> **Task to complete**:
Omit all pictures, then print the entries exactly.

[Collected data entries]
┏━━
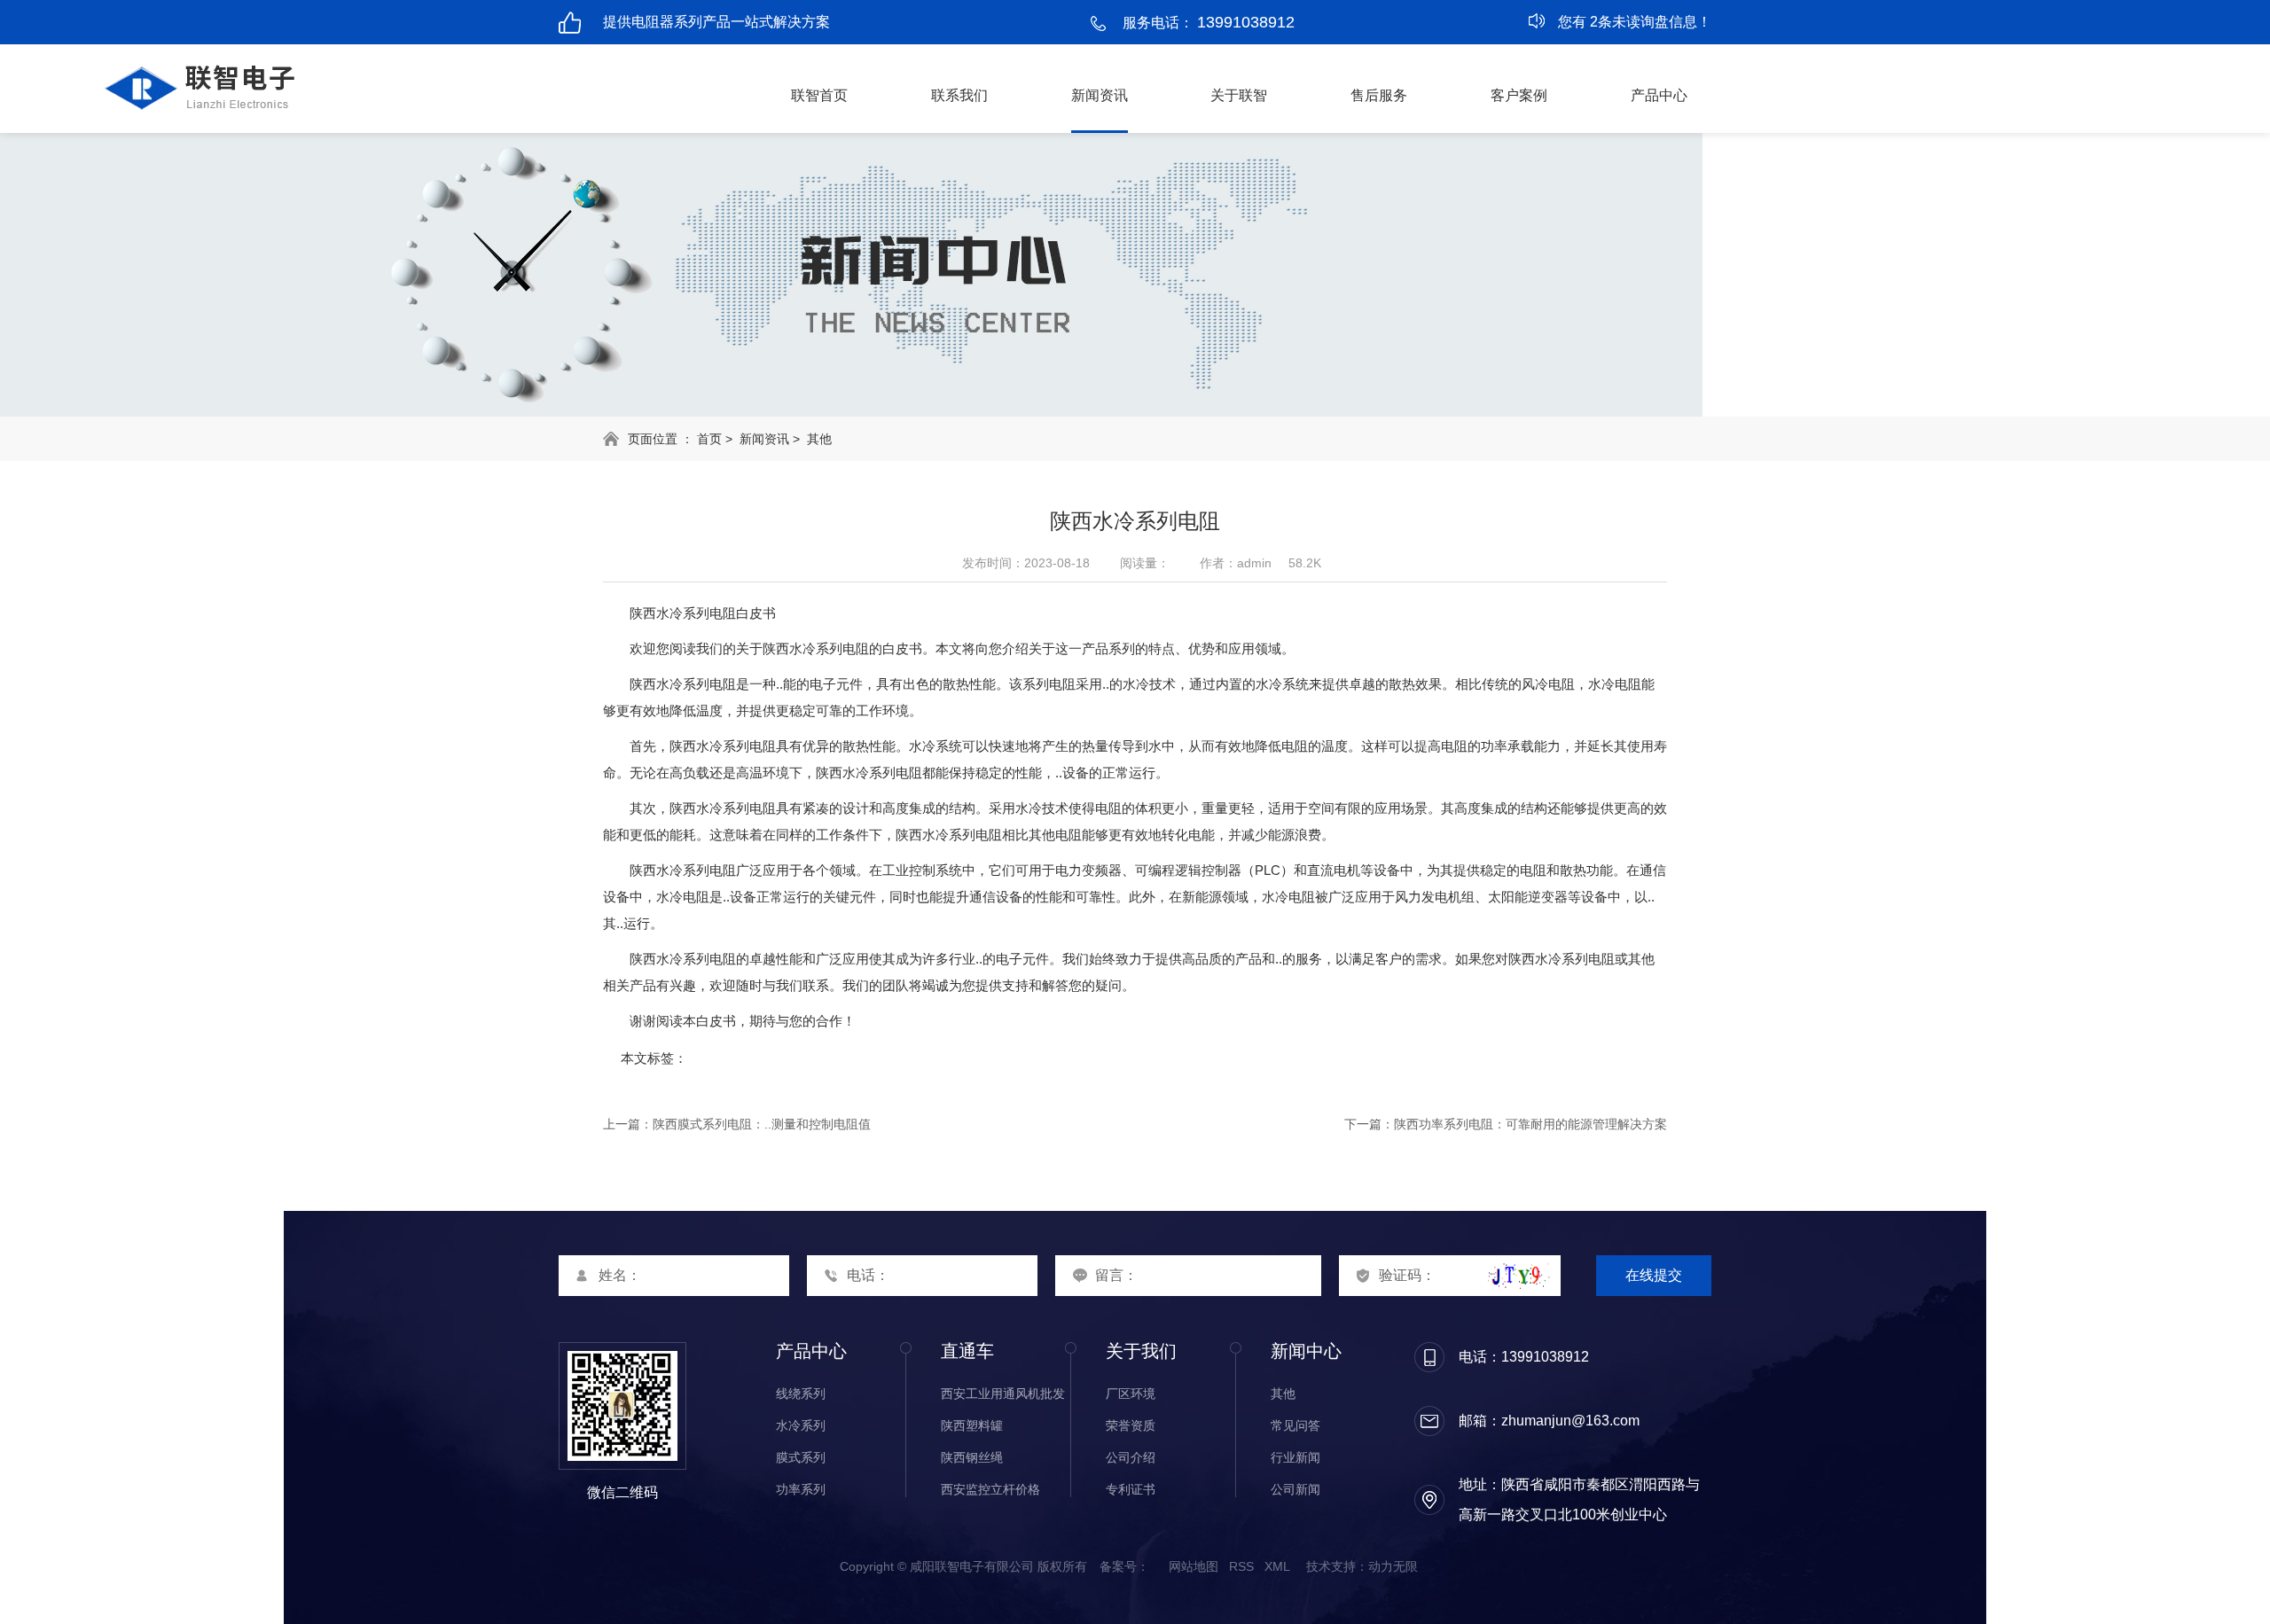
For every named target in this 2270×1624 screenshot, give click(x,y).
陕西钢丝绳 (972, 1457)
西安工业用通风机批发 (1003, 1393)
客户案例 (1519, 95)
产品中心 (1659, 95)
┗━━
> **Answer box**:
For every named target in this 2270×1624 screenshot, give click(x,y).
陕西钢丝绳 (972, 1457)
西安工业用通风机批发 (1003, 1393)
客户案例 (1519, 95)
产品中心 (1659, 95)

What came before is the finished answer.